Burall v. Johnston

62 F. Supp. 825 | N.D. Cal. | 1945

ST. SURE, District Judge.

This is petitioner’s fifth petition for writ of habeas corpus. The first, No. 23592-L, was filed November 15, 1941, and denied by me on January 2, 1942, certiorari denied, 316 U.S. 650, 62 S.Ct. 1300, 86 L.Ed. 1732. The second, No. 23687-W, was filed July 13, 1942, and denied by Judge Martin I. Welsh on November 14, 1942. The Ninth Circuit Court of Appeals affirmed, 134 F.2d 614, certiorari denied 316 U.S. 768, 63 S.Ct. 1327, 87 L.Ed. 1717, rehearing denied 320 U.S. 810, 64 S.Ct. 30, 88 L.Ed. 490, second petition for rehearing denied 320 U.S. 812, 64 S.Ct. 187, 88 L.Ed. 490. The fourth petition, No. 22785-S was filed before me on October 1, 1943, and denied on December 15, 1943, 53 F.Supp. 126, affirmed on appeal, 9 Cir., 146 F.2d 230, certiorari denied June 18, 1945, 325 U.S. 887, 65 S.Ct. 1567.

It is apparent that the petition does not show sufficient facts upon its face to warrant the granting of the writ, but nevertheless it has been considered “with solicitude for the essential rights of the accused.” Glasser v.

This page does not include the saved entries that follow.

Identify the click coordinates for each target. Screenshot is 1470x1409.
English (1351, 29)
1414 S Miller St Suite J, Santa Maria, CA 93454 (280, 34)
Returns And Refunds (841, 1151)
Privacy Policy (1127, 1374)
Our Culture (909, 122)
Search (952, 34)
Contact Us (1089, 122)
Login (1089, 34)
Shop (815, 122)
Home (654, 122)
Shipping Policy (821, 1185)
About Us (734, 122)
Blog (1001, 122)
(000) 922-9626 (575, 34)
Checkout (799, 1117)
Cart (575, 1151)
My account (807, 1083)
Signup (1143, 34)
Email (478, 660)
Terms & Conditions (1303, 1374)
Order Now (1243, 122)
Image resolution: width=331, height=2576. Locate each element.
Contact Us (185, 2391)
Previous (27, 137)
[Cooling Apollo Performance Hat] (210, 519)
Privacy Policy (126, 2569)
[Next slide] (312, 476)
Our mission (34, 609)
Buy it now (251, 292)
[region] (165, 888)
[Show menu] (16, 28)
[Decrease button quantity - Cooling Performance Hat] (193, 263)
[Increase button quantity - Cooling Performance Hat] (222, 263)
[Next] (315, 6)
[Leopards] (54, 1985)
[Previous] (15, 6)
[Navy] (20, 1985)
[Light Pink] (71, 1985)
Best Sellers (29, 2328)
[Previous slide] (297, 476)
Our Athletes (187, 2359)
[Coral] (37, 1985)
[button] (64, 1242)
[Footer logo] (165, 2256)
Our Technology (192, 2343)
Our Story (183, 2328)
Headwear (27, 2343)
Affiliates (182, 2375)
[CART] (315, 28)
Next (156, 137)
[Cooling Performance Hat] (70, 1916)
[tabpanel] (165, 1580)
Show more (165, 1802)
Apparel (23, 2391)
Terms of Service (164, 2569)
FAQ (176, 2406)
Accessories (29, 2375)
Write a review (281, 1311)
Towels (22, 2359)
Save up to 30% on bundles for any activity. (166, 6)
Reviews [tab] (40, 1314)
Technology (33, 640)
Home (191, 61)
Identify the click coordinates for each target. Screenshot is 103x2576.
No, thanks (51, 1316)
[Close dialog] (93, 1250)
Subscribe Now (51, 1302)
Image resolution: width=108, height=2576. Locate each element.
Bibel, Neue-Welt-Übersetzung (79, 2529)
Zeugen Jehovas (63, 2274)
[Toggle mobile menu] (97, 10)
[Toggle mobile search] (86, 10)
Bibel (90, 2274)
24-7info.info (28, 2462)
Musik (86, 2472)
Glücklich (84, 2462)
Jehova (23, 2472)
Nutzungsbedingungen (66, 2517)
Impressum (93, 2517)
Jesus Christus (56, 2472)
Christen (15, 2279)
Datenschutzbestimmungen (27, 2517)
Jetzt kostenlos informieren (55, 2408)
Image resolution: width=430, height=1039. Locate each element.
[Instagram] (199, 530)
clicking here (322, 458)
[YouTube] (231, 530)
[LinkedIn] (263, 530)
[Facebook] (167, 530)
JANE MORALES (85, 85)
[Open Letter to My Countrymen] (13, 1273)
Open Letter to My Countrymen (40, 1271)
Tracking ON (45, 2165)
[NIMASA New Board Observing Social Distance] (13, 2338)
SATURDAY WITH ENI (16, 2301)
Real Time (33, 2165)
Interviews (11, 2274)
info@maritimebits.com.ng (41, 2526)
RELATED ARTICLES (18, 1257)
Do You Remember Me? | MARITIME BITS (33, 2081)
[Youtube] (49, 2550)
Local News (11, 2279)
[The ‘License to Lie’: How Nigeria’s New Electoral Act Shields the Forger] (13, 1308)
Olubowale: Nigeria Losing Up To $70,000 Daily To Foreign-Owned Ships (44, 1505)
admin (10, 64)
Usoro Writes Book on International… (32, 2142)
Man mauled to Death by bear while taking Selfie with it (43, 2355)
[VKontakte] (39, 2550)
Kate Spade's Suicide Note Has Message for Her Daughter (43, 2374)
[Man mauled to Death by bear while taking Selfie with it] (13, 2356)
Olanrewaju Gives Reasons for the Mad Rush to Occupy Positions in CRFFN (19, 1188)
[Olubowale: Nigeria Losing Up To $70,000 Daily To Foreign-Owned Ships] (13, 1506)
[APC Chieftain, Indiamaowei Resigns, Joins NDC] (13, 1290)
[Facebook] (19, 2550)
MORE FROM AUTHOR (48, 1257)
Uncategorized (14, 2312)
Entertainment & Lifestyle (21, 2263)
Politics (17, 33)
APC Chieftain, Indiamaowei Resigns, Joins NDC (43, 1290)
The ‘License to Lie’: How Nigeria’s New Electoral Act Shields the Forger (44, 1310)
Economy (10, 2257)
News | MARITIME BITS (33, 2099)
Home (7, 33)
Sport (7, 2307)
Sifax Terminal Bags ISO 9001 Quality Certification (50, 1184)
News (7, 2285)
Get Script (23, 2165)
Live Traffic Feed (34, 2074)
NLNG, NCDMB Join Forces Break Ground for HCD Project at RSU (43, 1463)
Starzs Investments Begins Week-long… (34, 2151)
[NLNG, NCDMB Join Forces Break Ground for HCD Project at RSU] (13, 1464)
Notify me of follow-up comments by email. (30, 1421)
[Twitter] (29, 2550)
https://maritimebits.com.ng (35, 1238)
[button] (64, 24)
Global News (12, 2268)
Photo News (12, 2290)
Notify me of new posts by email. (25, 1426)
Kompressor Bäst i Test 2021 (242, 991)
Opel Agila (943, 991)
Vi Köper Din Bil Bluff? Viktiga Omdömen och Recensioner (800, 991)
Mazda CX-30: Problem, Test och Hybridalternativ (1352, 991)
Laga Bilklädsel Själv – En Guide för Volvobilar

United States, 315 U.S. 60, 71, 62 S.Ct. 457, 465, 86 L.Ed. 680.

Petitioner was charged with violation of section 320, Title 18 U.S.C.A. (assault*826ing mail custodian and robbing mail) in the United States District Court for the Southern District of Illinois, Northern Division. He was tried and convicted by a jury and thereafter, on February 11, 1939, sentenced to serve twenty-five years in a penitentiary. At the trial he was represented by counsel appointed by the trial judge.

Petitioner contends that the judgment of sentence and commitment is void because he was not represented by counsel at the hearing before the Commissioner; because the evidence obtained at the Commissioner’s hearing was evidence obtained through coercion and used to procure the indictment; and because he was denied assistance of counsel of his own choice.

The question of the right to assistance of counsel at the preliminary hearing before a Commissioner was decided adversely to petitioner in Burall v. Johnston, D.C., 53 F.Supp. 126, affirmed 9 Cir., 146 F.2d 230, certiorari denied June 18, 1945, 325-U.S. 887, 65 S.Ct. 1567.

In support of his second contention, that evidence was obtained by coercion at the hearing before the Commissioner, petitioner cites McNabb v. United States, 318 U.S. 332, 63 S.Ct. 608, 87 L.Ed. 819. In the McNabb case, before defendants were taken before the Commissioner they were submitted to a “relentless sweating process” by federal officers, through which incriminating statements were obtained which were made the basis for criminal prosecution. No such circumstances are shown here. The holding in the McNabb case was not intended to extend to legal hearings before a Commissioner. And as was said in Burall v. Johnston, 9 Cir., 134 F.2d 614: “The time to inquire into the circumstances of the confession was during the progress of the trial, and error committed, if any, was subject to correction on appeal.”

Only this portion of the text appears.